Designing for couples often means navigating opposing tastes. In this Dubai family home by Nakkash Design Studio, those differences were especially distinct. The wife, founder of jewellery brand Maveroc, was drawn to bold, sculptural interiors with expressive details, while her husband, who works in finance, preferred cleaner lines, quieter tones and a more restrained aesthetic.

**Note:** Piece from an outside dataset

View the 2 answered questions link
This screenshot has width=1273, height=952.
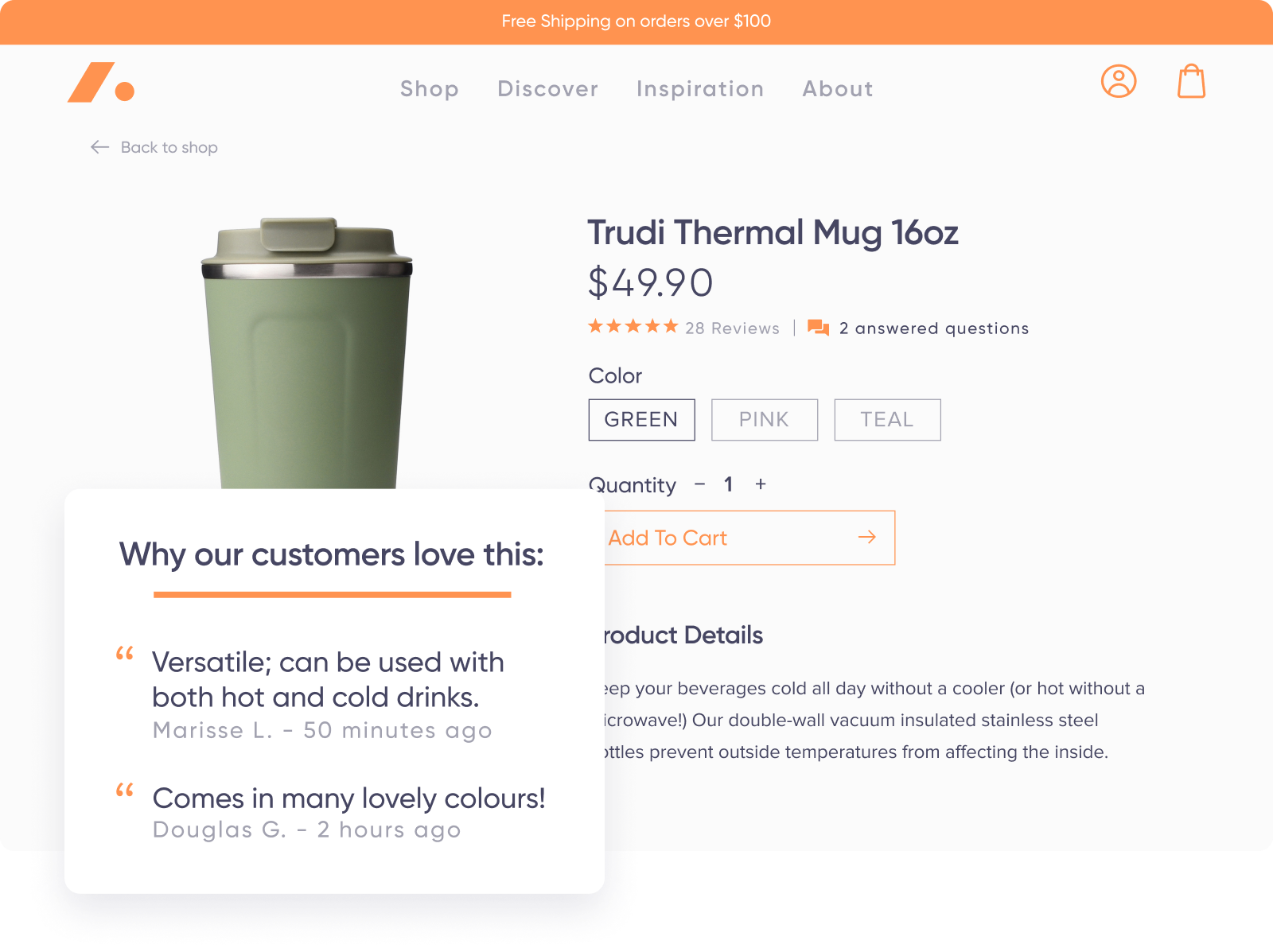934,328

“The challenge was not to compromise between these two approaches, but to hold them both honestly within the same space, creating a home that feels balanced, intentional, and deeply personal,” says AD100 designer Omar Nakkash. That balancing act shaped every part of the six-bedroom, 420-square-metre property – but so did the realities of everyday life. Home to a family of five, three young boys and a dog, the house needed to support a lifestyle that is both energetic and deeply social. Open-plan living spaces, a generous kitchen and fluid communal areas were designed to accommodate that rhythm, while more intimate rooms create moments of retreat.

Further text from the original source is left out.